My mother organized the Utah Chapter of National Organization of Women, the Utah National Women's Conference. Gloria Steinem slept in the bed I inherited. So did Betty Freidan, and Andrea Dworkin. Every famous feminist who came to speak at the University of Utah was picked up at the airport by my mother, driven to this house, partied at this place. My mother was a woman with a rich and interesting life. She sat on the Board of Directors of the Utah Chapter of the ACLU and board meetings were held in this living room. Our last Mayor was Rocky Anderson and I knew him during his days as an ACLU attorney.
When Maggy lived in Santa Barbara she served two terms as a member of the Santa Barbara Grand Jury. Right up until the end of her life she was still flipping people off and saying "Fuck You." Fierce spirit. A savage woman, unwilling to live a life without breaking all the rules.
And what does all of this have to do with therapy?
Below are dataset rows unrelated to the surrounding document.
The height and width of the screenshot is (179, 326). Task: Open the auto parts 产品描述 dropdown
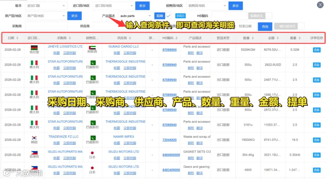(135, 16)
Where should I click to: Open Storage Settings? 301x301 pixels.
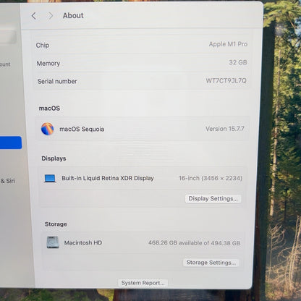coord(211,263)
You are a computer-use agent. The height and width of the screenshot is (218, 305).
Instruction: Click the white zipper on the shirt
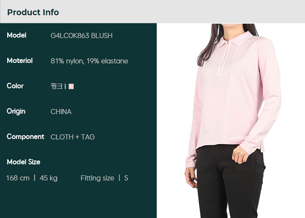pos(223,58)
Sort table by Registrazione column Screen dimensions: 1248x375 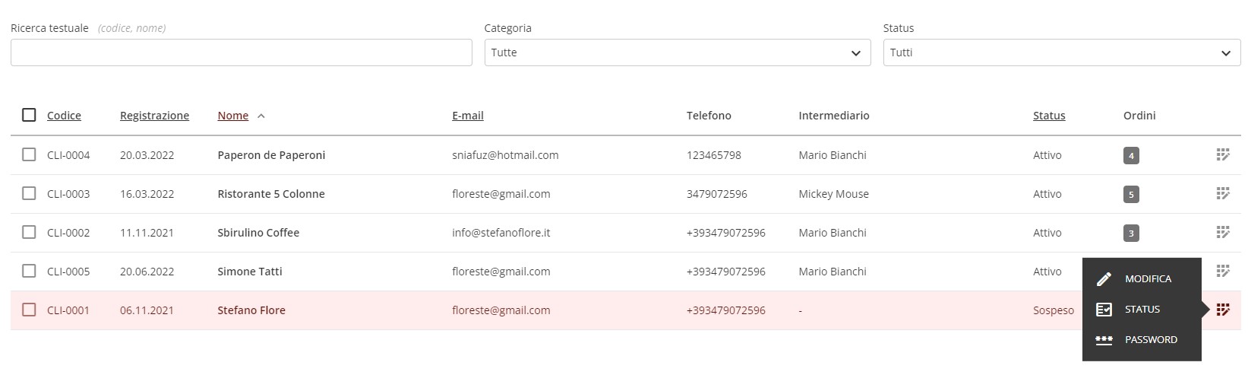coord(154,116)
I will now acknowledge the gifts my mother gave me. They are undeniable and not all bad. But I would rather be gentler than my mother, more sensitive to other peoples feelings, especially if they are kind, well meaning, generous people. I have seen my mother hurt someone else very deliberately. And I have asked her, "Why did you do that?" And she has answered, "Because I could." I do not want to become that woman. So I must take care.